=== Document passage ===

“Things are not what you thought they were,” began Peter Berger, Boston University Professor Emeritus of Sociology, Religion and Theology in his Thursday lecture, “A New Paradigm for Pluralism and Modernity.” In his lecture, Berger argued that society is not moving toward religious secularism — as many would think — but to a form of religious pluralism.

Berger, author of the recent book “The Many Altars of Modernity: Toward a Paradigm for Religion in a Pluralist Age,” discussed religious pluralism — when many different religions coexist in a society — arguing, “We don’t live in the secular age. We live in a pluralist age, which challenges every religious tradition, but not in the way secularism does.” According to Berger, secularism challenges religious traditions by forcing them to be separate from public actions. Pluralism, on the other hand, challenges the tradition and unity of religious organizations by making communities less religiously homogenous.

He explained that pluralism as a concept first arose in the 1920s as a way of describing the diversity of the American population. He added that the suffix “-ism” would suggest that pluralism is an ideology, but he views the term as more of an observation or social fact, a reality that “hits you whether you like it or not.”

Regarding religious pluralism, he continued, “It’s not that there is no God; it’s that there are too many gods. … There are many religions coexisting, and that has many implications.” He described one experience in which he visited a Catholic cathedral only to see Hindu Hare Krishnas decorating the space. “That’s religious pluralism,” he stated.

In his lecture, Berger argued that religious pluralism has three different types of implications: those on individuals, those on religious institutions and those on political order. In terms of the effect on individuals, “the basic effect of religious pluralism is very simple: … it becomes very difficult to take the religion you were born into for granted,” he said. Historically, he elaborated, social psychology showed that individuals tended to follow their community’s status quo, which made it easier to stay with a certain religion when communities were mostly religiously homogenous.

Because religion can no longer be taken for granted, he continued, “you have to make a decision [about how to observe your religion].” A few examples of these religious decisions, he added, include choosing which practices to observe, how to observe them and whether or not to stay affiliated to that religion entirely.

=== Data listing ===

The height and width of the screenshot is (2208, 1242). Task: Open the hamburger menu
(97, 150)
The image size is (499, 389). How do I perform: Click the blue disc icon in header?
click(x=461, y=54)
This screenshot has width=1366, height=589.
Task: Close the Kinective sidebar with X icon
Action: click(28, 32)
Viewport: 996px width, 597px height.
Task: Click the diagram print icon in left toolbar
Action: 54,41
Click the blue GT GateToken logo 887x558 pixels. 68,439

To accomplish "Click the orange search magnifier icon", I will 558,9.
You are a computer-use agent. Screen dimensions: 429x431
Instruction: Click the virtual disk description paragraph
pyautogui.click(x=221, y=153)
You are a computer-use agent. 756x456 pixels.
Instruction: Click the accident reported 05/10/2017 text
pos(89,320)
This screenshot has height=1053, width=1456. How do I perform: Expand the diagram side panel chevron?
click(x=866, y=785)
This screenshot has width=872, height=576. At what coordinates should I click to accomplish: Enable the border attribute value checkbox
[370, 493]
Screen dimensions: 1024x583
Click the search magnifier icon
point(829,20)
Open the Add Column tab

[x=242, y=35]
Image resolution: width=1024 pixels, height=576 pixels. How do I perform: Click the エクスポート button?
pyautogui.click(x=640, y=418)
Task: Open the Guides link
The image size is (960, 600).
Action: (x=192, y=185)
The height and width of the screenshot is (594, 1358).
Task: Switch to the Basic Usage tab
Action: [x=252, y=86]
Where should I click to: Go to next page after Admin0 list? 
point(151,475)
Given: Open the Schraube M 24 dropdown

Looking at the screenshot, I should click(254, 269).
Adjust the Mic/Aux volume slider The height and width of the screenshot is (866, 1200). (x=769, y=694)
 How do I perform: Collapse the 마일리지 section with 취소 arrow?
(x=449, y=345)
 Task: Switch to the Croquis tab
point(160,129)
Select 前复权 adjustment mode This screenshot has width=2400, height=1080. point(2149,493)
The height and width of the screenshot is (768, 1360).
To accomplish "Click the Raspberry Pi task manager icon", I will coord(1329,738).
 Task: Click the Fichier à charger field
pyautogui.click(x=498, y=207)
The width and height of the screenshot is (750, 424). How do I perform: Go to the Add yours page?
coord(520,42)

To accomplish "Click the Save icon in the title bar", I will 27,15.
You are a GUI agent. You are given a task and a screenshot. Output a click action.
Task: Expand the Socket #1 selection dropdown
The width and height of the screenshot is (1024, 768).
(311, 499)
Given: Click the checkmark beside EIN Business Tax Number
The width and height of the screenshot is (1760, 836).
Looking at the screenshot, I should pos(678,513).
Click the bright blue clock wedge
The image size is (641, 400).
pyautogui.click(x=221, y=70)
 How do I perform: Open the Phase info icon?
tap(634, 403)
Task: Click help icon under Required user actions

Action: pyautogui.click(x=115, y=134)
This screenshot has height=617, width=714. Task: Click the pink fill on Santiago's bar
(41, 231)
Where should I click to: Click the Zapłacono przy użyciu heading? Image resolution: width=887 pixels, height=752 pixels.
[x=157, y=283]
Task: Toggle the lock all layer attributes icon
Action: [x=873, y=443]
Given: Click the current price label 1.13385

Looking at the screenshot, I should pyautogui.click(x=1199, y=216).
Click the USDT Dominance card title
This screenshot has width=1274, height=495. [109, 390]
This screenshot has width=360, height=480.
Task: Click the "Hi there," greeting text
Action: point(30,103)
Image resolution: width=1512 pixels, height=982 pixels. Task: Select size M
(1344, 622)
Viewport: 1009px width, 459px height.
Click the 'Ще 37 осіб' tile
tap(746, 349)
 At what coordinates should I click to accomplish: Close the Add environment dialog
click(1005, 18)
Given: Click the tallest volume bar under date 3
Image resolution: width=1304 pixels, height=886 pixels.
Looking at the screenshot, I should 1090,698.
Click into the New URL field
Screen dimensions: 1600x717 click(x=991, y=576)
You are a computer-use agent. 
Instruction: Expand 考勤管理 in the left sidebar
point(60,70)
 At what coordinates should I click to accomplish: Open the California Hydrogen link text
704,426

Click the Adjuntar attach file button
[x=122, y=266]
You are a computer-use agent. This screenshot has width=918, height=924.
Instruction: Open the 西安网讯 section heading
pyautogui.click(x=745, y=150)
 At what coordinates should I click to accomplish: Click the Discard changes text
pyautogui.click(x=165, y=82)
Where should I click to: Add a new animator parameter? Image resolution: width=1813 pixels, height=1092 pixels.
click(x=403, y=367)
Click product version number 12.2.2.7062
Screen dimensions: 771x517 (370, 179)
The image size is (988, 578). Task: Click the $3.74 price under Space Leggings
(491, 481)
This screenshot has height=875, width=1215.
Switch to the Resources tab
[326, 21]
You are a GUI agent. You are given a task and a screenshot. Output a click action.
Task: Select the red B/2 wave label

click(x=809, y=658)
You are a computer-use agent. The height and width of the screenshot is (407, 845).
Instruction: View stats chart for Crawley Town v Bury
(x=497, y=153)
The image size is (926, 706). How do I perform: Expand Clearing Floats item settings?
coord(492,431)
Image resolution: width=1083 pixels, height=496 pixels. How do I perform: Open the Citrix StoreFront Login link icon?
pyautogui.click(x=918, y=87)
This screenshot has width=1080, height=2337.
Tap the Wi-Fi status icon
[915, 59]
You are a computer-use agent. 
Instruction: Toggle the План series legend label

===

Things to do:
**1)** In the article on Peter Berger's lecture, when and for what purpose did pluralism first arise as a concept?
**2)** Decide whether each statement agrees with the article on Peter Berger's lecture, giving yes or no with the deciding words quoted from it. (a) Berger argues that society is moving toward religious secularism. (b) Berger regards pluralism as an observation or social fact more than an ideology. (c) Berger saw Hindu Hare Krishnas decorating a Catholic cathedral.
**3)** Continue the article on Peter Berger's lecture about religious pluralism from the point where it stops.
The records have no connection to the text.

Results in order:
**1)** It arose in the 1920s as a way of describing the diversity of the American population.

**2)**
(a) No: "society is not moving toward religious secularism"
(b) Yes: "he views the term as more of an observation or social fact"
(c) Yes: "he visited a Catholic cathedral only to see Hindu Hare Krishnas decorating the space"

**3)**
Berger then discussed how the fall of the homogenous community has had implications for individuals on a national and international scale. “The combination of pluralism and religious freedom is explosive,” he said, explaining how the rise in religious freedom has caused strife in many societies that were historically homogenous but are now finding themselves pluralistic. He cited efforts to suppress pluralism and different religions in the Middle East, Russia, China and India as examples of the fallout from pluralism. “It’s very difficult to suppress religion, because people have very strong attachments to their religion,” he said.

Berger summarized: “Nietzsche was wrong … it’s not that God is dead; there are too many gods. … Religion has percolated upward in individual consciousness on what is taken for granted.”

Next, Berger discussed how the rise of religious pluralism has impacted the cohesiveness and power of religious institutions. “Whether they like it or not, … they become voluntary institutions.” He cited the changes between the Roman Catholic Church’s First and Second Vatican Councils — which differed in their approach to the relationship between the Church and the modern world — as an example of modernity impacting religious institutions. “Pluralism is a system where religion becomes a choice, not a fate,” he said.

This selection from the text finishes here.